Art: Robert Charlotte, Garifuna, 2014-Ongoing

Martinican photographer navigates the complicated, fraught history of black resistance in the Lesser Antilles, in the photographs he created during residencies on St. Vincent

The history of the Lesser Antilles and its indigenous and free and enslaved black population remains plagued by omissions. It’s still not completely clear what the relationship between the indigenous Caribs of Saint Vincent of the Grenadines and the black populations were, that resulted in the people known as Black Caribs. But it is a fact that these indigenous, yet mixed people who spoke their own language in the Arawakan family, bravely fought colonization of the islands by the French and the English. Despite being exiled from the islands en masse, they have maintained presence on Saint Vincent and the Grenadines to this day: in their descendants, Garifuna people, currently numbering about 600,000 across the world, and still speaking the same language.

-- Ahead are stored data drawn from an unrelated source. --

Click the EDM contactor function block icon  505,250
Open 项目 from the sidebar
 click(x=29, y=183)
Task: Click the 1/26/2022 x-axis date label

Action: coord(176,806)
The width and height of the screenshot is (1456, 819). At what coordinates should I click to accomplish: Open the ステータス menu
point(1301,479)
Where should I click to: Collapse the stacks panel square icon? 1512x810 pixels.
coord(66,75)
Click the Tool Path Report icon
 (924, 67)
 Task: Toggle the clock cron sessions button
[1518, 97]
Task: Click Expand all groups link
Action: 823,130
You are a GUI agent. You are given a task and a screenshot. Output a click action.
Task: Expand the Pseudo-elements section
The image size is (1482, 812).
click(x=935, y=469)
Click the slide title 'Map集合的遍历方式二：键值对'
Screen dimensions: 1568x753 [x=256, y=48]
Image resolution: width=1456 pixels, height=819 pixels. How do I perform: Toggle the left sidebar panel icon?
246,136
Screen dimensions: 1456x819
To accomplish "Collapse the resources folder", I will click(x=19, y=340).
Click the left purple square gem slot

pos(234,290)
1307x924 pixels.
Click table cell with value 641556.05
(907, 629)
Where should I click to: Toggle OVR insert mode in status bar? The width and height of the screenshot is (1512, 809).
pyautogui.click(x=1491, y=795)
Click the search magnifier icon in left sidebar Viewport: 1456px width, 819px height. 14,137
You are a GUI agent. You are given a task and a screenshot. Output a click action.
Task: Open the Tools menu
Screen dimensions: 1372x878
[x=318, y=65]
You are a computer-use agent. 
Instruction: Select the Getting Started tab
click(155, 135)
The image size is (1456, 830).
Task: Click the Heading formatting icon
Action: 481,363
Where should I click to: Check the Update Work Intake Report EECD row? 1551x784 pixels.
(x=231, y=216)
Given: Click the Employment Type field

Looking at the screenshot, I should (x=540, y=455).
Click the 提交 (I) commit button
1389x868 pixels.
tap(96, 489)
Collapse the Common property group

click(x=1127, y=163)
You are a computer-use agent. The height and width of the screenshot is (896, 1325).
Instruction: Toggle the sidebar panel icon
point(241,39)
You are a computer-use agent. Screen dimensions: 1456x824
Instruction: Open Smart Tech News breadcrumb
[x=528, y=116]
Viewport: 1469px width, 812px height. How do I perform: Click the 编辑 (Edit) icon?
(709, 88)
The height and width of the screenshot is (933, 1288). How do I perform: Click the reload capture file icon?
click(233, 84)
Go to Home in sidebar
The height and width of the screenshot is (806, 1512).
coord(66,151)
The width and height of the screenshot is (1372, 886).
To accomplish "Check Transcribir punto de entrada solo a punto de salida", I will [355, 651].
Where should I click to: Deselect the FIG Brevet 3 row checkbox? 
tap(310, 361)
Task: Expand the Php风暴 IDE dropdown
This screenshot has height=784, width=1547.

Robert Charlotte, a photographer from Martinique, began a residency in St. Vincent in 2014, amidst the Garifuna, and his portraits in the series are a powerful testament to similarity and difference, identity, pride and perseverance. Start looking at any of these portraits, and you get lost in the game of trying to establish what’s indigenous and what’s western. I particularly enjoy projects like this one because they simultaneously show that we are all one, as humans, but also that our differences are copious, impressive and to be celebrated.